WORK TO COMPLETE -
No pictures go in the copy. Restate, word for word, each line from the one containing "462x407 pixels. Task: Click" through the last line below.

DATA PROVIDED -
◆ ◆ ◆ ◆

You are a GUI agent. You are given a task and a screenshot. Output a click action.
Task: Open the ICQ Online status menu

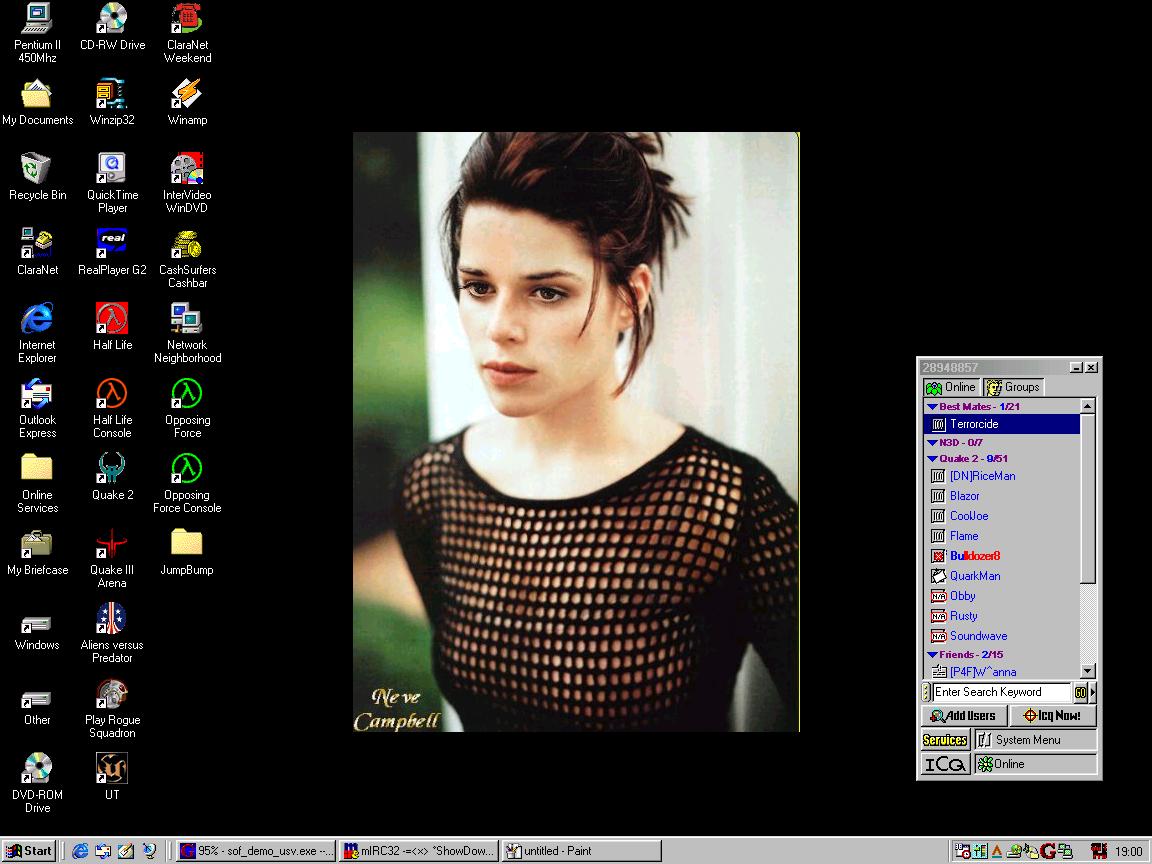point(1035,764)
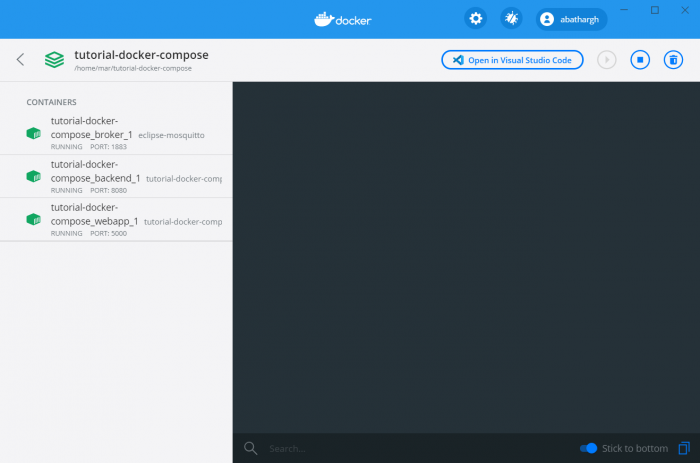Copy logs using clipboard icon

[x=683, y=448]
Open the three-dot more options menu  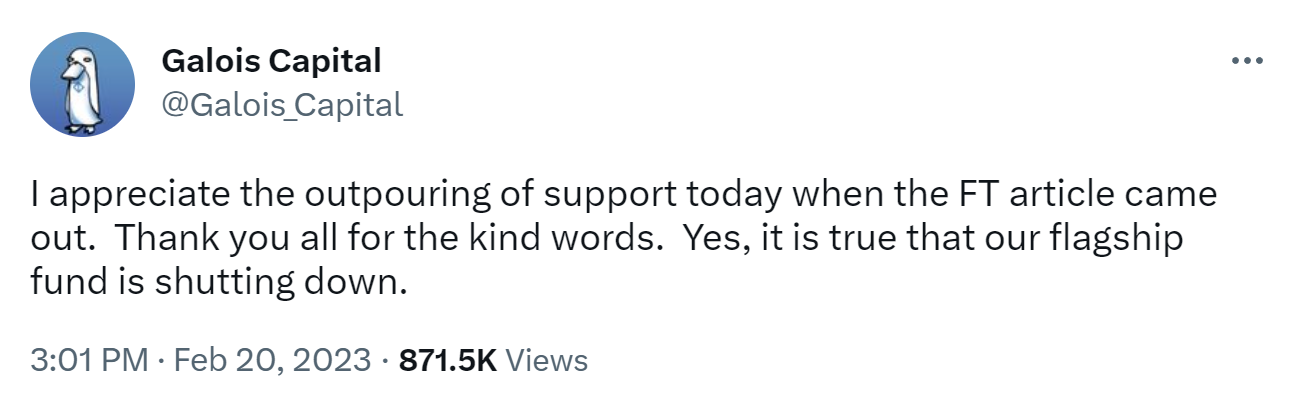click(x=1247, y=61)
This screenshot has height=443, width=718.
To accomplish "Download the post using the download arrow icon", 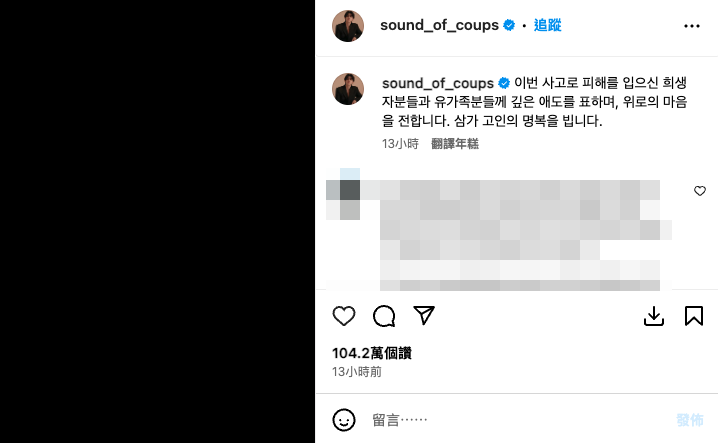I will point(653,316).
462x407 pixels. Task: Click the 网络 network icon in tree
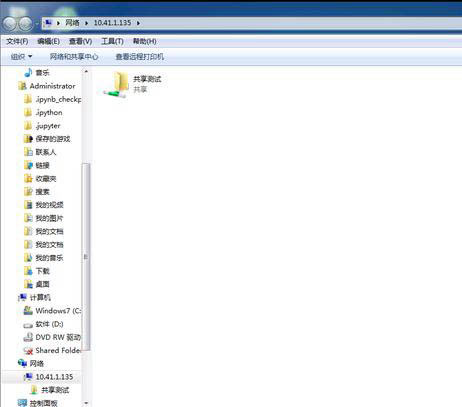click(x=22, y=363)
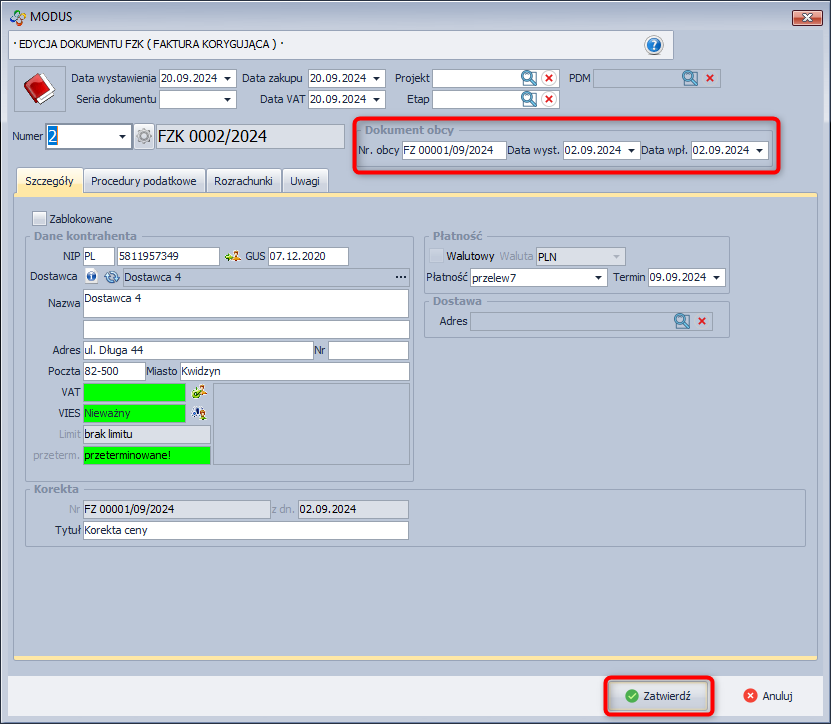Open the Rozrachunki tab

[x=243, y=181]
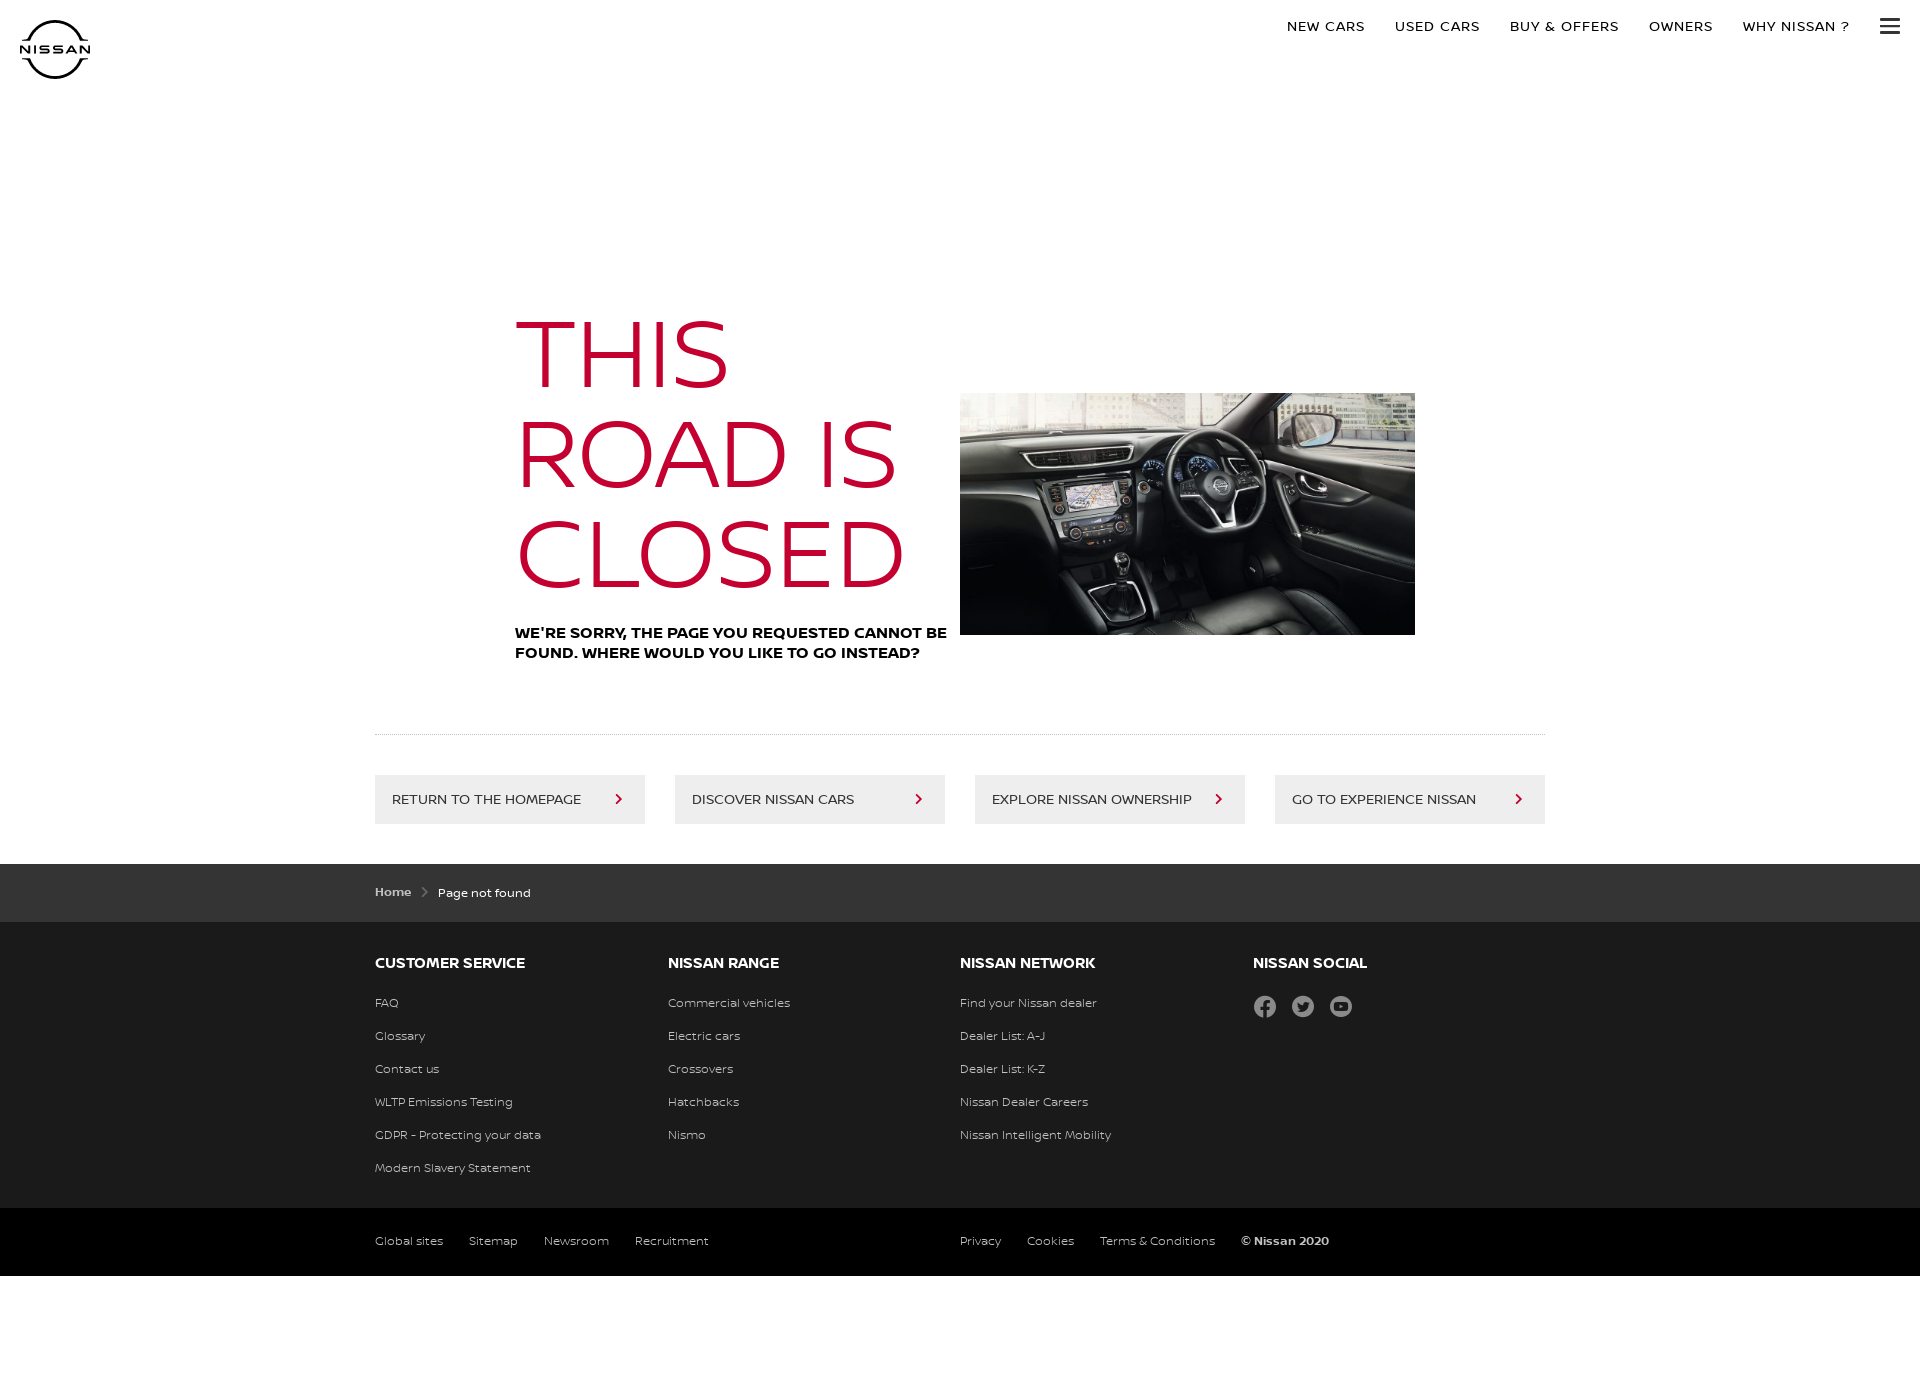This screenshot has width=1920, height=1400.
Task: Open Find your Nissan dealer link
Action: 1029,1002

◆ ◆ ◆ ◆

ANSWER SPACE -
462x407 pixels. Task: Click the 网络 network icon in tree
click(x=22, y=363)
Open the Rozrachunki tab

[x=243, y=181]
This screenshot has width=1920, height=1400.
Task: Open Find your Nissan dealer link
Action: 1029,1002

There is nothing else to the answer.